La ricerca sul Gesù storico (II parte)
di Andrea Lonardo
Due diversi filoni di ricerca storica hanno contestato, in tempi recenti, l’attendibilità storica dei vangeli, il primo richiamandosi ai vangeli apocrifi, il secondo facendo riferimento al radicamento ebraico della figura di Gesù.
La prima corrente ha condotto i suoi studi a partire dalla scoperta di manoscritti di vangeli gnostici che erano già noti dalle fonti antiche, ma che è stato possibile leggere interamente a partire dal dicembre 1945 quando due fratelli di al-Qasr, l’antica Chenoboskion, in Egitto hanno portato fortunosamente alla luce la cosiddetta biblioteca di Nag Hammadi, cioè una giara contenente tredici codici che, a loro volta, contenevano cinquantadue diversi scritti gnosticizzanti. La recente pubblicazione del cosiddetto Vangelo di Giuda – un testo minore e decisamente meno importante di quelli di Nag Hammadi – ha dato un ulteriore contributo alla conoscenza dello gnosticismo del II e III secolo d.C.

## Dati di partenza
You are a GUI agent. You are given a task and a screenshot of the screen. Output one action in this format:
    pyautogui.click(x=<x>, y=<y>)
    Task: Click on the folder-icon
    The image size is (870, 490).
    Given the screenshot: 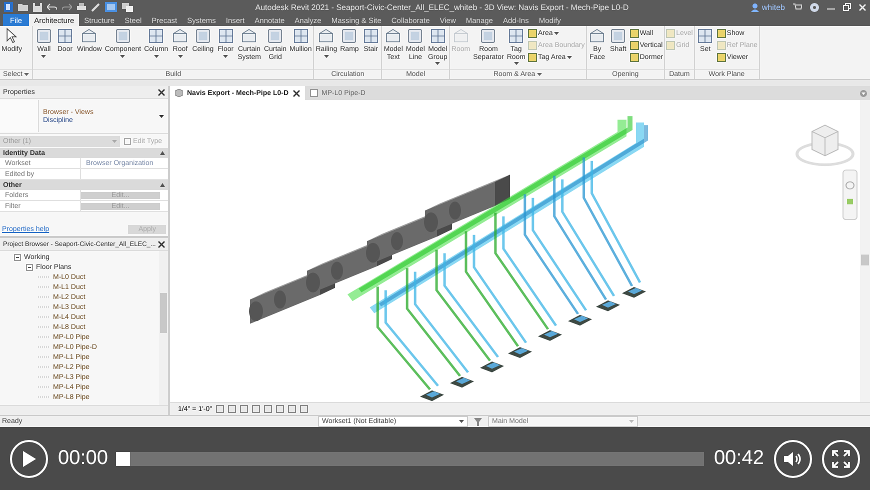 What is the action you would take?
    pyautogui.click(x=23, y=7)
* * *
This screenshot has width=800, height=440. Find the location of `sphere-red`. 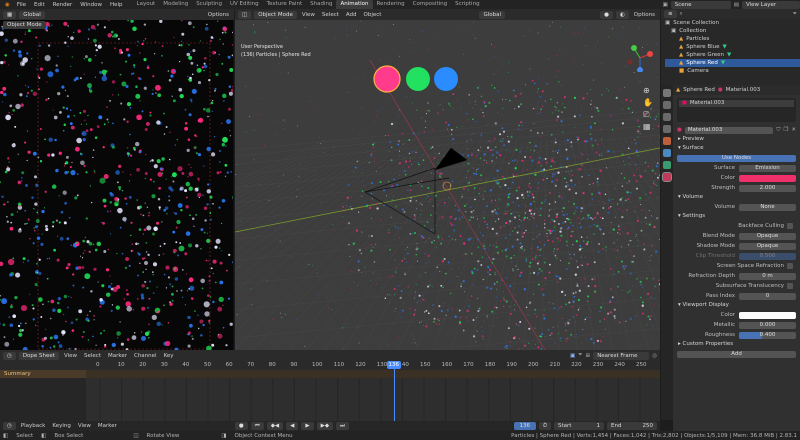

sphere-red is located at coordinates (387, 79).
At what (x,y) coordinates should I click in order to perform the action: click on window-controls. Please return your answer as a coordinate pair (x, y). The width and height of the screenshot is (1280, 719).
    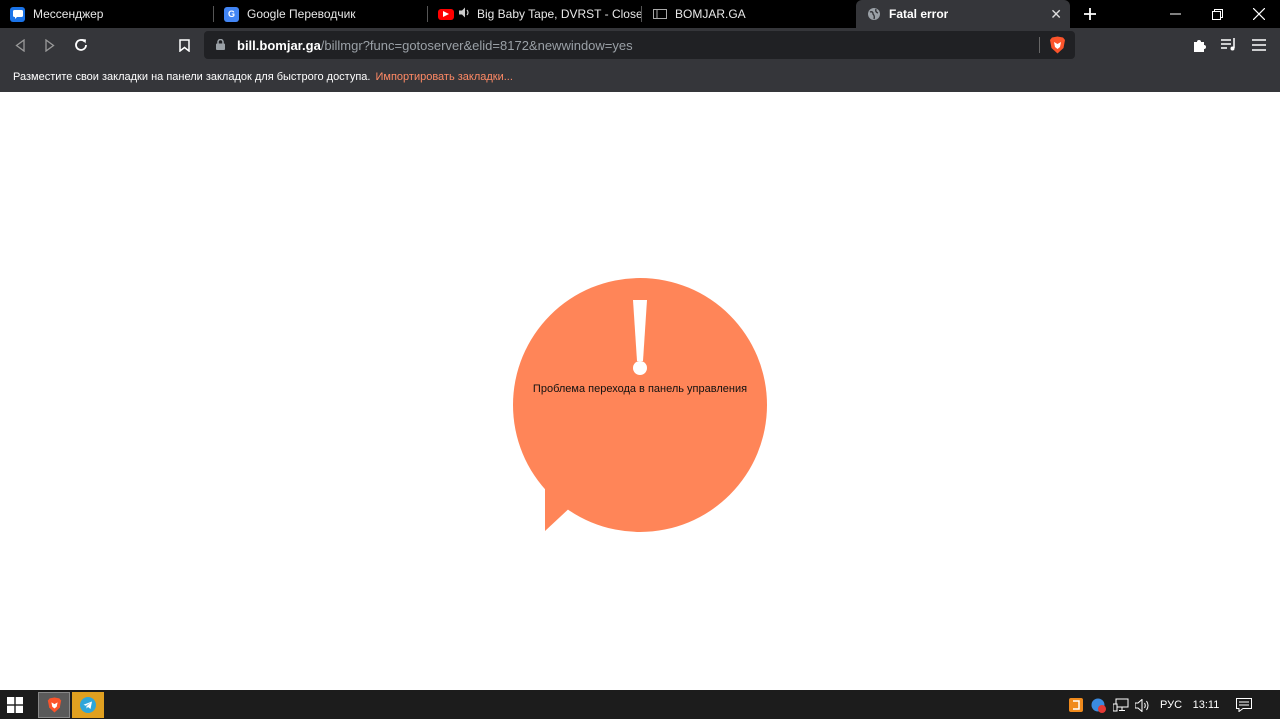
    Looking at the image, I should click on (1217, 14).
==
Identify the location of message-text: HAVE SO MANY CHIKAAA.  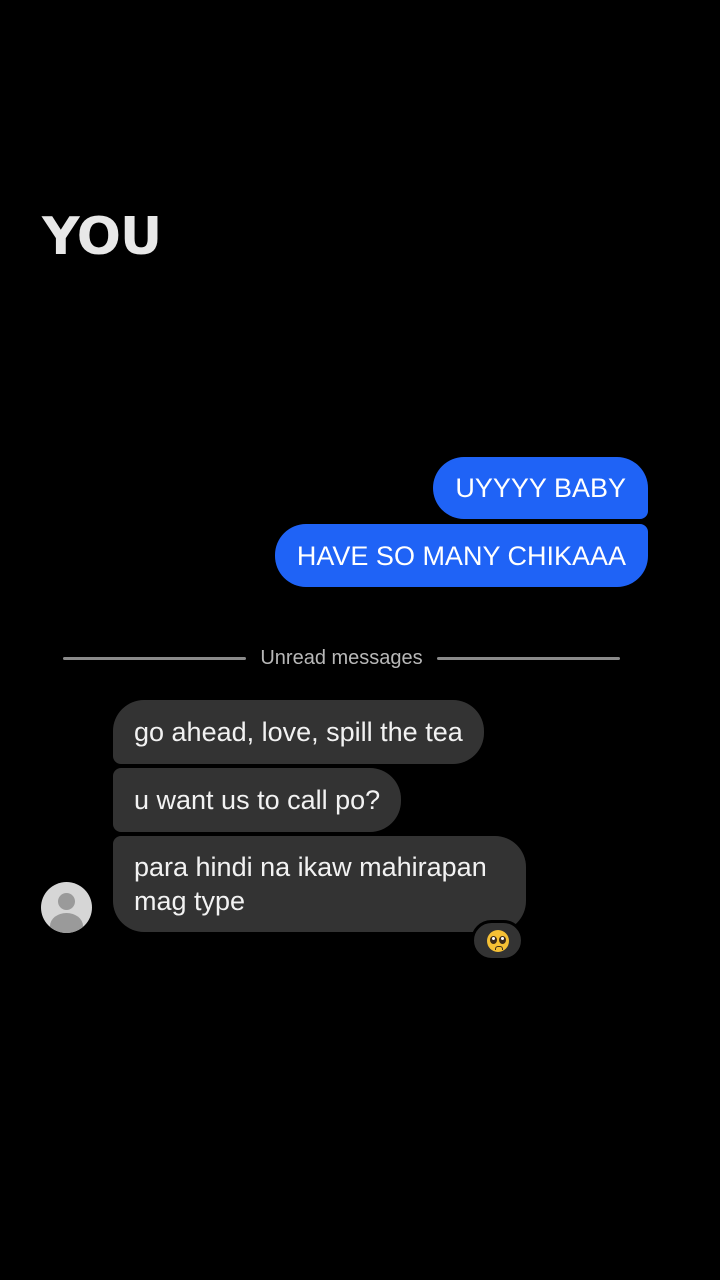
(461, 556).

## Compiti
1 – Trascrivi senza modifiche le righe delle voci, da quella che contiene "Identify the location" fino a quella che contiene "(461, 556).", entrambe incluse, tralasciando le immagini.
2 – Riprendi il testo sulla ricerca intorno al Gesù storico e proseguilo dopo l'ultima frase riportata.

## Risposte all'esercizio
1 –
Identify the location of message-text: HAVE SO MANY CHIKAAA.  
(461, 556).

2 –
Alcuni dei testi scoperti nel ’45, così come lo stesso Vangelo di Giuda, presentano un Gesù con tratti fortemente improntati allo gnosticismo. Lo gnosticismo antico fiorì tra il II ed il III secolo d.C. ed ebbe il suo maestro più grande in Valentino che insegnò, come del resto Marcione, in Roma, ma era diffuso nel contesto ellenistico di allora e venne successivamente esportato nel mondo copto – i testi copti di Nag Hammadi si rivelano tutti come traduzioni da originali greci.
Lo gnosticismo si caratterizzava, pur nella diversità delle sue posizioni, come un sistema dualistico che professava una discesa del divino nel mondo materiale ritenuto come negativo al fine di recuperare in esso quei frammenti di luce che si erano allontanati dall’unità originaria a motivo di un imprecisato peccato ed erano così stati imprigionati dalla materia e dal demiurgo che ne era responsabile.
I vangeli gnostici si caratterizzano così per una decisa accentuazione della componente divina del Cristo fino al punto di negarne la carne, l’umanità, le passioni, gli affetti.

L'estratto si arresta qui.